Jake Skeets. Eyes Bottle Dark with a Mouthful
of Fowers. Milkweed Editions, 2019. 96 pp. ISBN: 9781571315205.
https://milkweed.org/book/eyes-bottle-dark-with-a-mouthful-of-flowers
The English epigraph to Jake Skeets' debut,
National Poetry Series Award winning collection Eyes Bottle Dark with a
Mouthful of Flowers reads: "From here, there will be beauty again." The
first word of this sentence indicates movement as well as inheritence. The
second indicates the present condition in a specific location—here.
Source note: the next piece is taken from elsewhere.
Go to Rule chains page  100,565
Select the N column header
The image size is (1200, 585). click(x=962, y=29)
The
following three words indicate a state of being at some point in the future, but
serve less as a prediction than as an assertion, as if by stressing beauty (the
sixth word, the thing itself, the subject of the sentence), Skeets might bring
it into being. But he will only be able to do so by acknowledging everything
that came before, which he makes clear with the final word—"again": a
word which simultaneously points to both the past (i.e. there has been beauty
before) and the future as conceived in the present. In literally rounding out
the sentence (i.e. from here might begin the sentence again), this final word indicates the cyclical nature of time, and
specifically, its regenerative function. It is therefore not the final
word—there is no punctuating period to terminate the sentence—and
the utterance thus curls backward (or forward) upon itself to repeat ad
infinitum.
The book likewise moves in a circle, for Skeets
pulls the epigraph from the collection's last poem—one of the "In the
Fields" series—which in turn, lifts lines from D. A. Powell's "Boonies."
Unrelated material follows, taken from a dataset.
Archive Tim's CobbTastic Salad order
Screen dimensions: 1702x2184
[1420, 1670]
Powell's poem ends with the lines "we all are beautiful at least once. / And,
if you'd watch over me, we can be beautiful again." In the
epigraph, Skeets edits Powell's words to emphasize place—the
setting of the collection—which becomes a fully embodied presence
throughout the course of the poems:
This
place is White Cone, Greasewood, Sanders,
White
Water, Bread Springs, Crystal, Chinle, Nazlini,
Indian
Wells, where all muddy roads lead from Gallup.
The sky
places an arm on the near hills. (4)
This place is "Drunktown" (1). This place is "Indian Eden" (1). This place is "split
in two" (1). "Clocks ring out as train horns" (1), snippets of description crackle
from the police radio—"Native American male. Early twenties. About 6'2",
190 pounds. / Has the evening for a face" (61)—and newspaper headlines in
"The Indian Capital of the World" read:
man hit by train
man found dead possibly from exposure in a
field
woman hit by semitruck attempting to cross
freeway
woman found dead in arroyo
man hit walking across road
man found dead near train tracks (67).
The phrase "man found dead in a field" repeats
four times before it begins stuttering back and forth on the page as if someone
shook the newspaper or the lens of the poet's camera. As if the dogs—or
the poet—who "mauled" the man's remains have strewn (i.e. sown) the man's
body "among flowers" so that he might speak again (67).
Again and again, Skeets reaches for images of
human beings becoming the landscape—seeping into their surroundings. As
"boys watch ricegrass shimmer in smoke... they know becoming a man / means
knowing how to become charcoal" (20). In "Afterparty," the speaker's "tongue
coils on the trigger before its click," and "Corn beetles scatter out / no
longer his bones" (7). Skeets titles one didactic poem "How to Become the Moon"
(40) and, in "Thieving Ceremony," lovers "become the black wool of a night sky"
(38). These poems act as cocoons from which the characters bloom into something
more than human, and the present tense always provides an opportunity for
metamorphosis:
We
become porch
light
curtained
by moth
wings,
powdered
into ash. (27)
By dwelling in the present tense, Skeets keeps
his readers in a state of flux—always becoming. But he also keeps them on
their toes by constantly changing his time signature. The flit of a moth wing
elongates into a lifetime in the second poem of the "In the Fields" series,
when the speaker comments on his lover, who "chants [the speaker's] body back
to weeds," and who will "One dayy... forget about wounds and lower himself too
into bellflower" (46). In the title poem, time compresses to an image:
intestines blown into dropseed
strewn
buffalograss blood clots
eyes bottle
dark
mouth stuffed with cholla flower
barberry
yellow
plant
greasebush
bitterweed (60)
In this case, the shape of the poem itself seems
to move—in time—with the landscape which it describes and, even as
human presences blend back into the environment through the course of the
collection, so the environment itself becomes a human presence.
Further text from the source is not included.